These mice carry a truncation mutation of the Atm, ataxia telangiectasia mutated homolog (human), gene. This mutant mouse strain may be useful in studies of ataxia telangiectasia, neurodevelopment and thymic lymphoma.
Michael Weil, Colorado State University
Mice homozygous for this targeted mutation display many of the characteristics of ataxia telangiectasia, including growth retardation, neurologic dysfunction, infertility, defects in T lymphocyte maturation, and extreme sensitivity to gamma-irradiation. Most homozygotes develop thymic lymphoma. Homozygotes are infertile. Heterozygous mice display no abnormalities through eight months of age and are more sensitive to ionizing radiation than wildtype mice. This mutant mouse strain may be useful in studies of ataxia telangiectasia, neurodevelopment and thymic lymphoma.

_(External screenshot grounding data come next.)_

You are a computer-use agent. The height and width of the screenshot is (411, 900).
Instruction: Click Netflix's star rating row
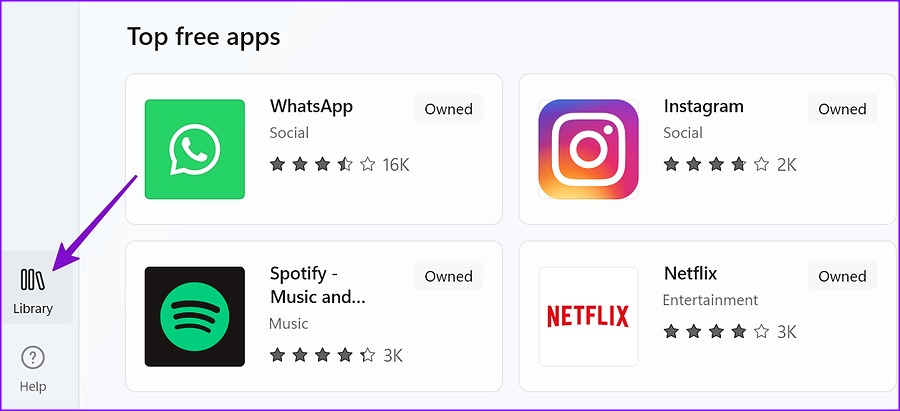pos(730,332)
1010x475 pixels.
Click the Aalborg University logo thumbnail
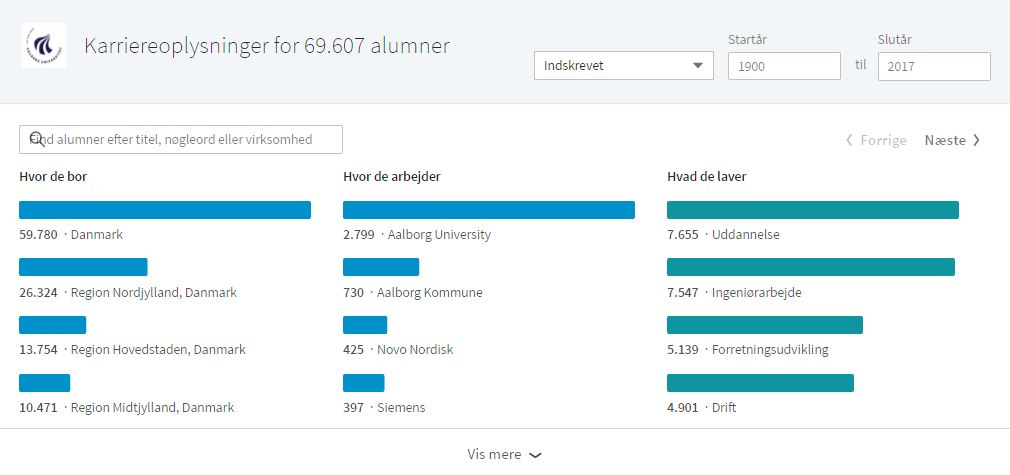click(x=44, y=45)
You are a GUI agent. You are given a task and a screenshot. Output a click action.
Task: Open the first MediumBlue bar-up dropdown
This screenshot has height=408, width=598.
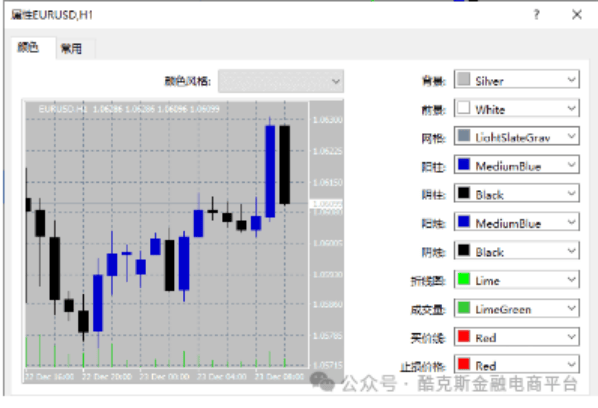[x=516, y=165]
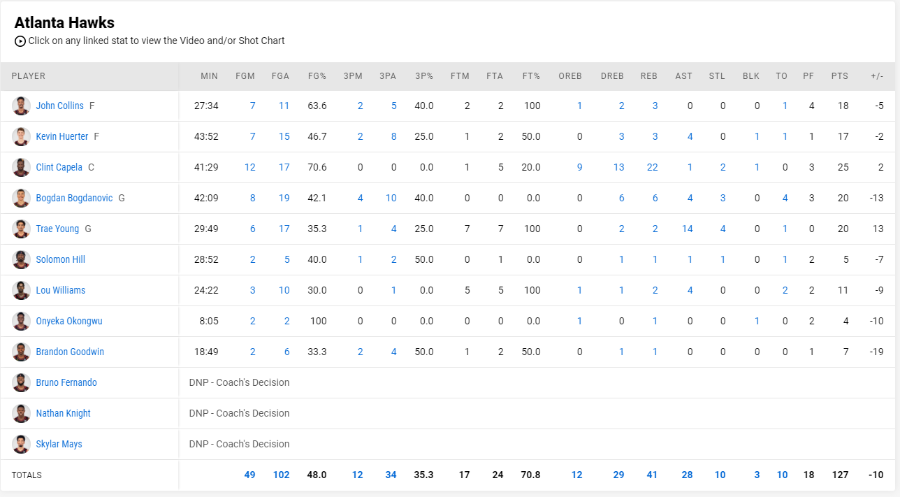
Task: Click Skylar Mays headshot icon
Action: (x=21, y=444)
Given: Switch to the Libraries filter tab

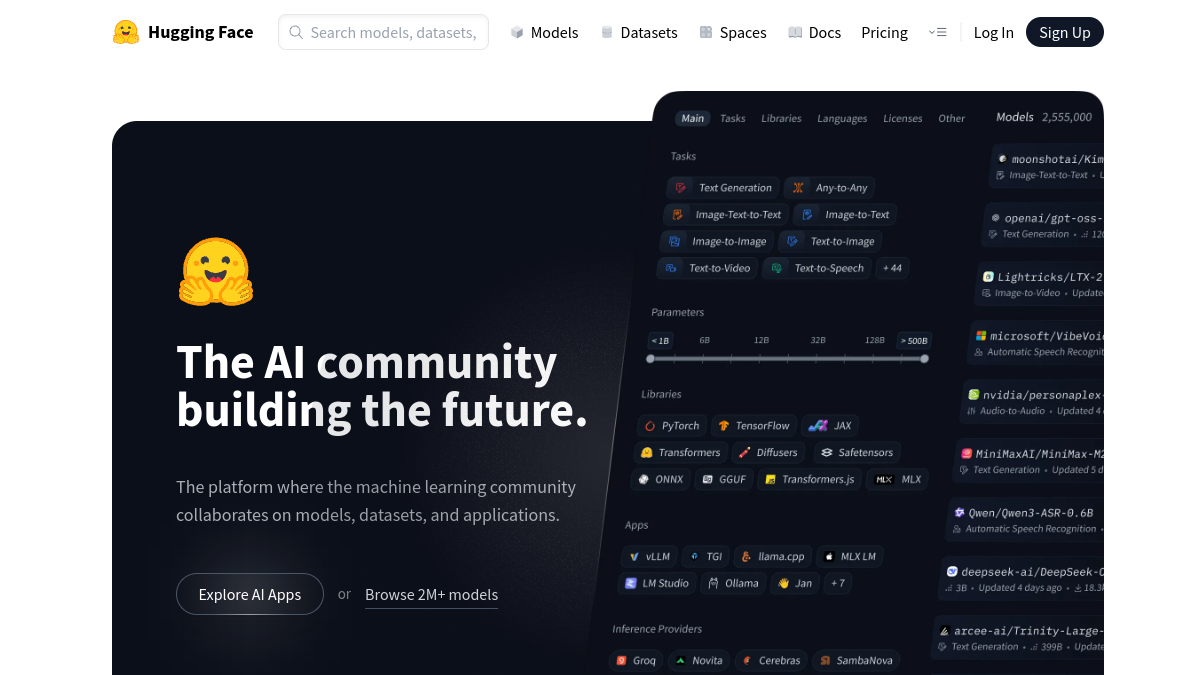Looking at the screenshot, I should tap(781, 118).
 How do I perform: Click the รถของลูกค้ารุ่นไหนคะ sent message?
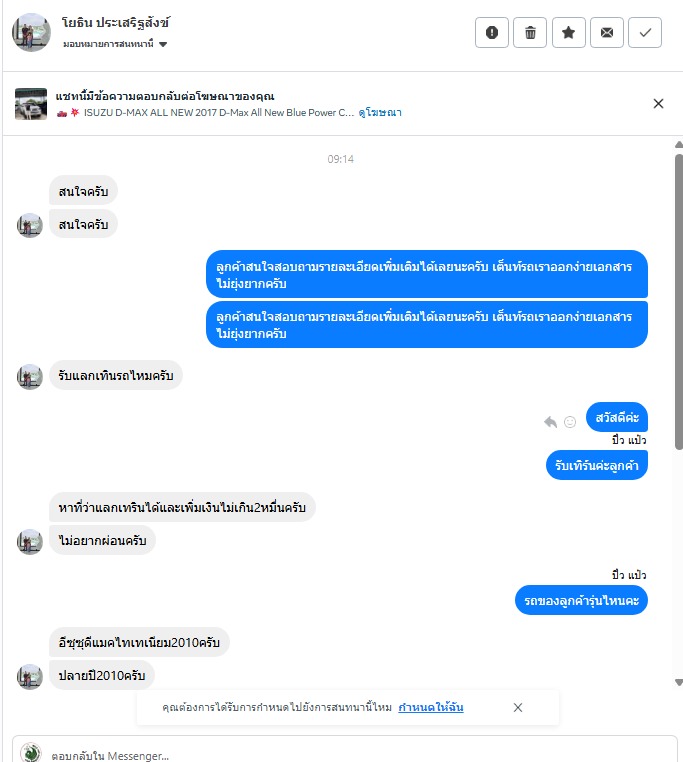581,601
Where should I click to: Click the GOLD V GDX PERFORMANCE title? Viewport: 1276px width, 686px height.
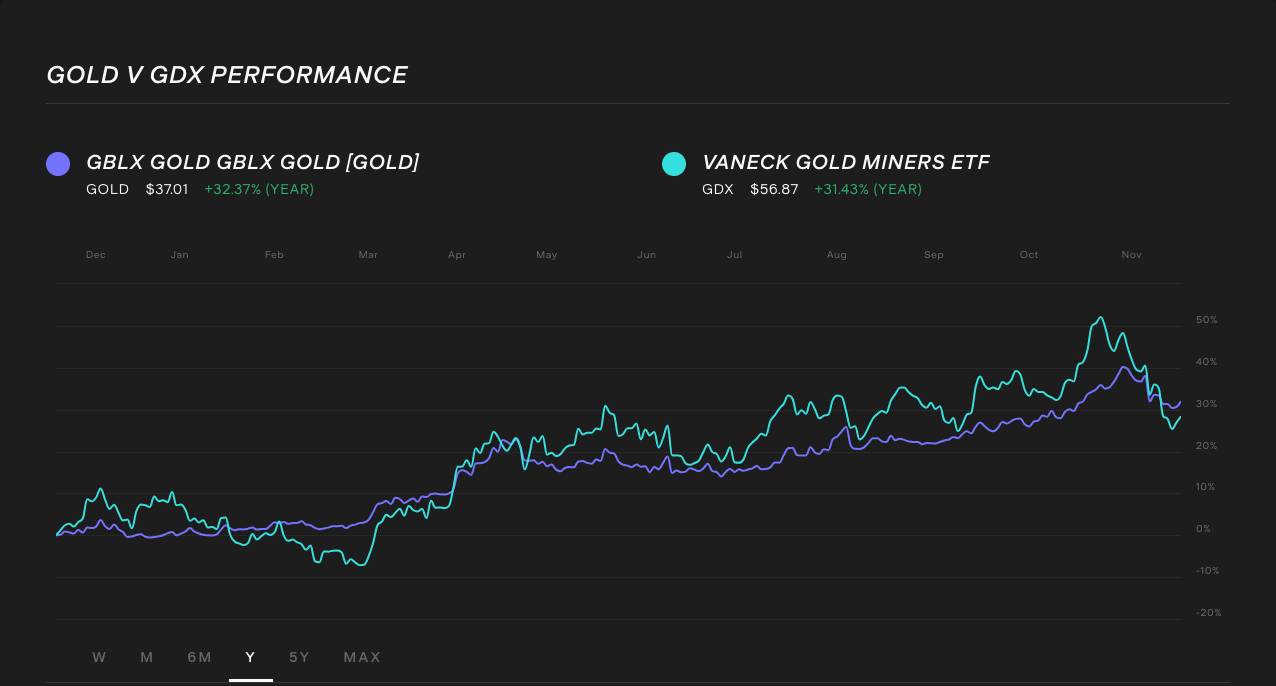226,74
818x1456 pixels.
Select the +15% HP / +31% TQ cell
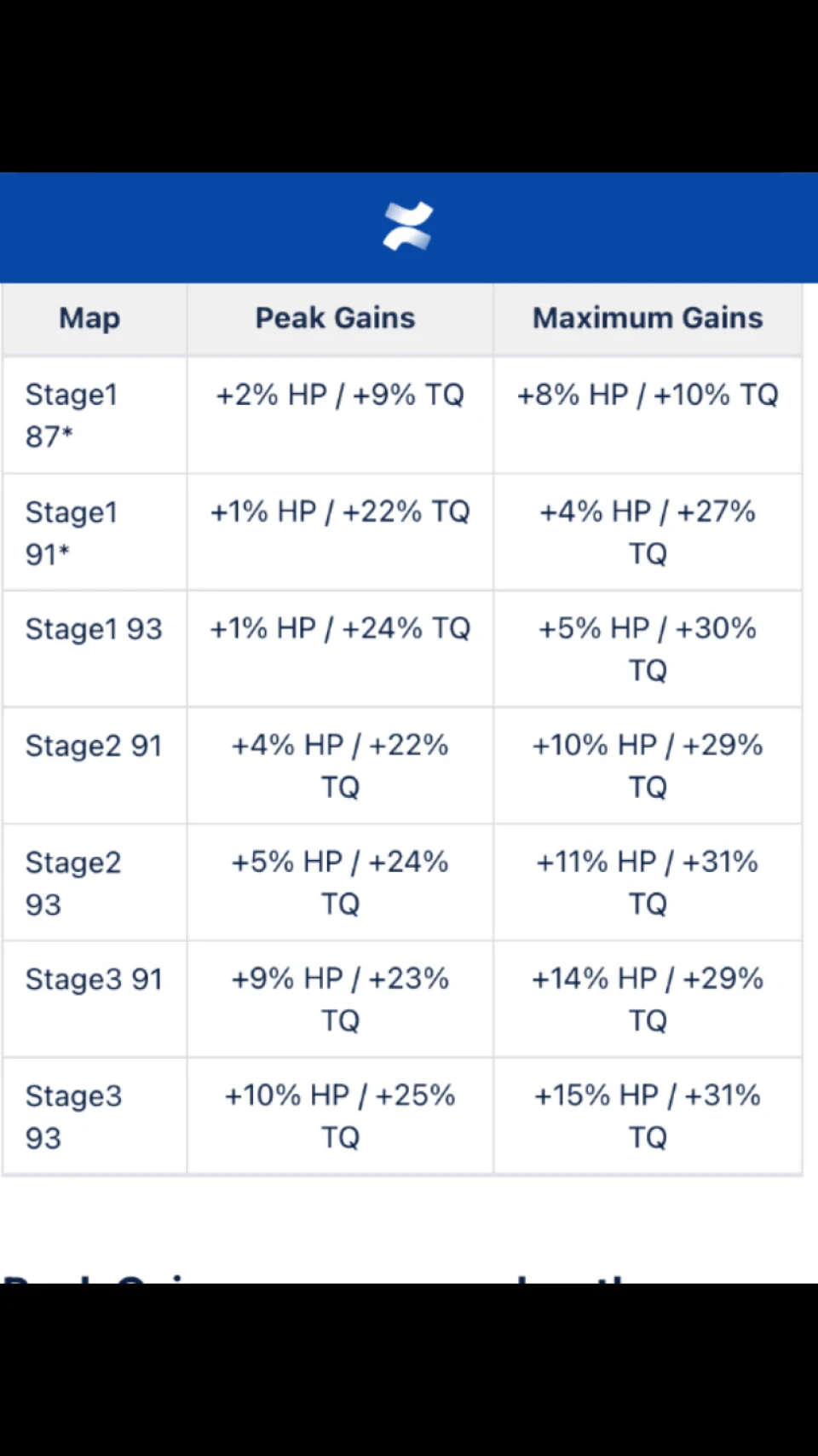[x=648, y=1116]
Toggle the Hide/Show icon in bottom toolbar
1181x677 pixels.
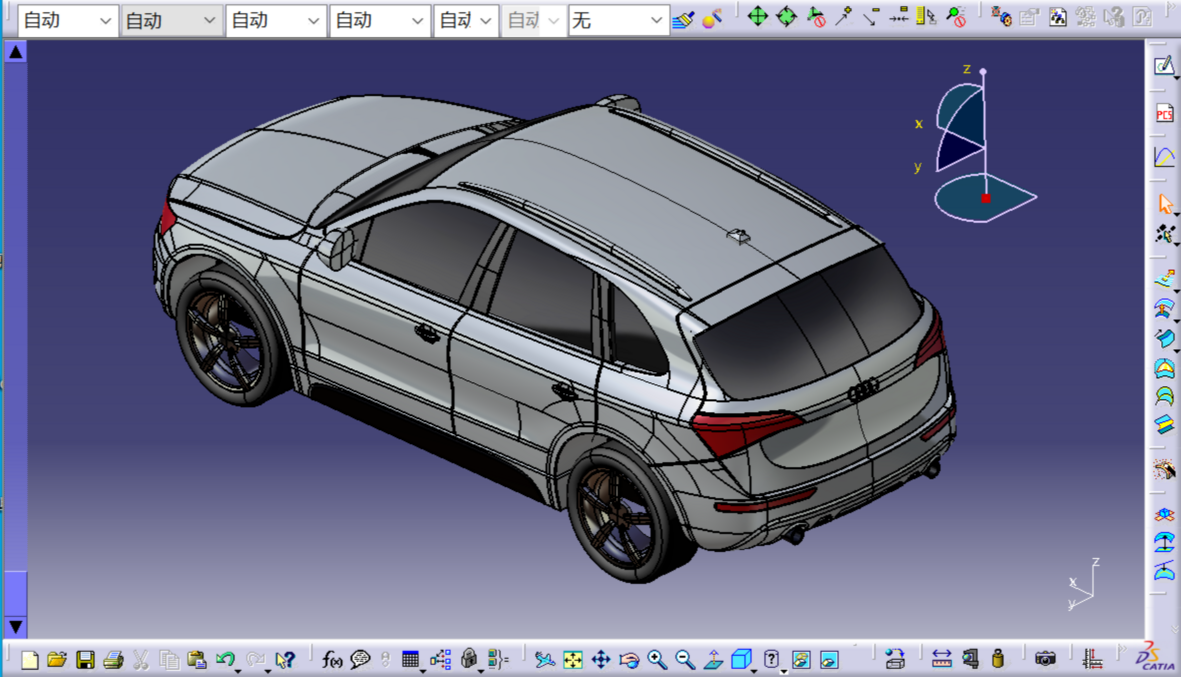coord(801,659)
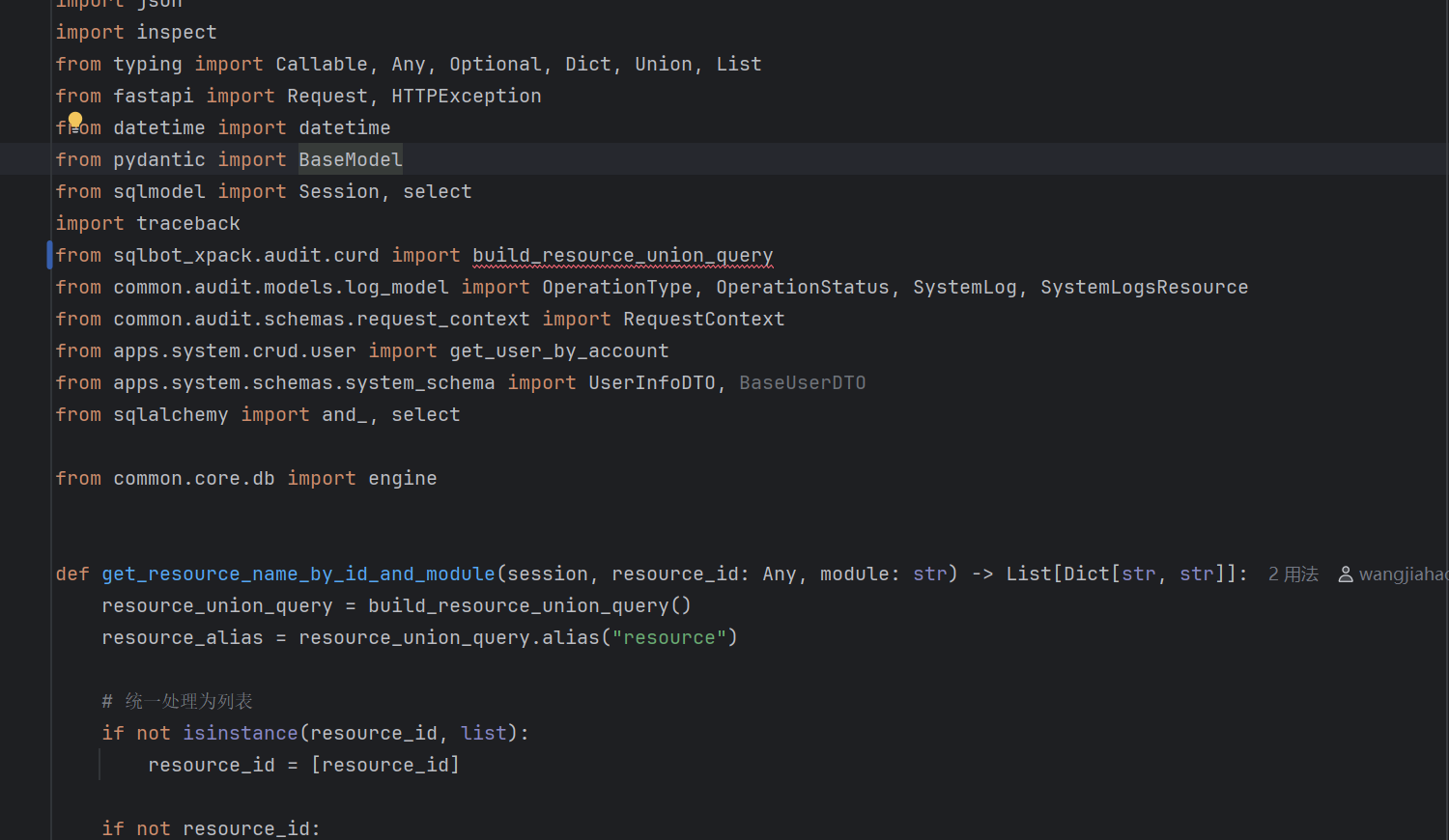Click the wangjiahao author inlay label
1449x840 pixels.
[x=1403, y=574]
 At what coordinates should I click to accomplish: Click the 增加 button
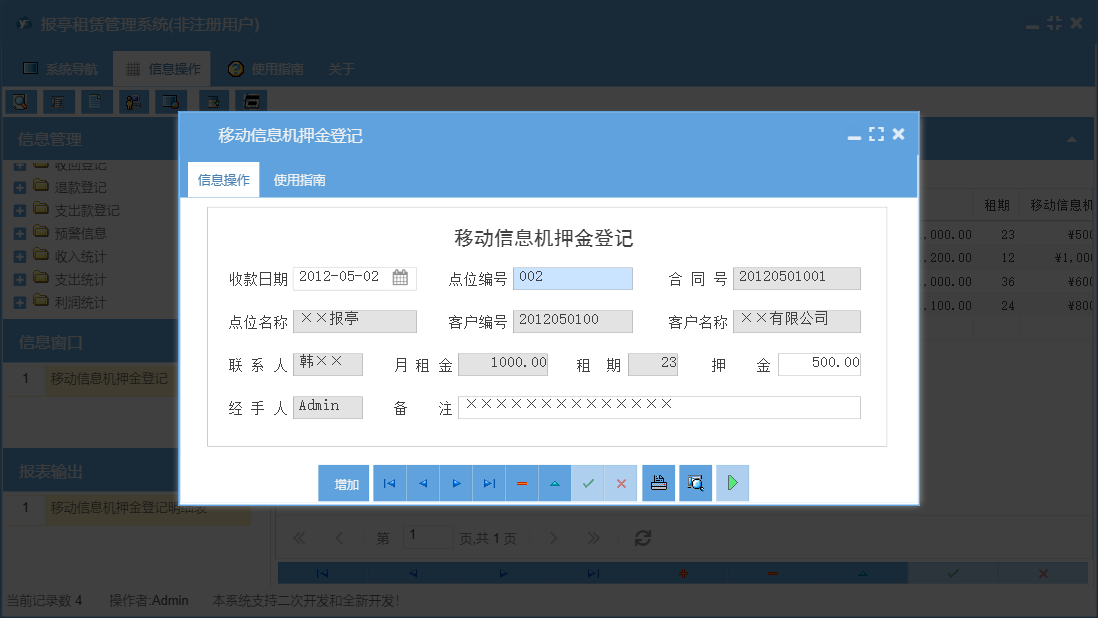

This mutation was originally characterized on the 129S6/SvEvTac background. In an attempt to offer alleles on well-characterized or multiple genetic backgrounds, alleles are frequently moved to a genetic background different from that on which an allele was first characterized. This is the case for the strain above. It should be noted that the phenotype could vary from that originally described. We will modify the strain description if necessary as published results become available.
Importation of this model was supported by the A-T Children's Project.
A targeting vector containing neomycin resistance was used to disrupt a 178 bp exon. The construct was electroporated into 129S6/SvEvTac derived TC-1 embryonic stem (ES) cells. Correctly targeted ES cells were injected into C57BL/6J blastocysts. The resulting chimeric animals were crossed to 129S6/SvEvTac mice, and then backcrossed to BALB/cByJ for 13 generations.
|Allele Name||targeted mutation 1, Anthony Wynshaw Boris|
|Allele Type||Targeted (Null/Knockout, Humanized sequence)|
|Allele Synonym(s)||Atm-; ATM-; Atmins5790neo; Atmtm1Awbl|
|Gene Symbol and Name||Atm, ataxia telangiectasia mutated|
|Strain of Origin||129S6/SvEvTac|
|Molecular Note||A PGK-neomycin cassette was inserted into position 5979 of the Atm gene. This mutation results in a truncated protein, and the position of the mutation corresponds to the location of truncation mutations known to exist in humans.|
|Mutations Made By|| |
Dr. Anthony Wynshaw-Boris, Case Western Reserve University, School of Medicine
When maintaining a live colony, heterozygous mice may be bred together, to wildtype siblings, or to BALB/cByJ inbred mice (Stock No. 001026). Homozygotes are infertile.
When using the ATM- mouse strain in a publication, please cite the originating article(s) and include JAX stock #008465 in your Materials and Methods section.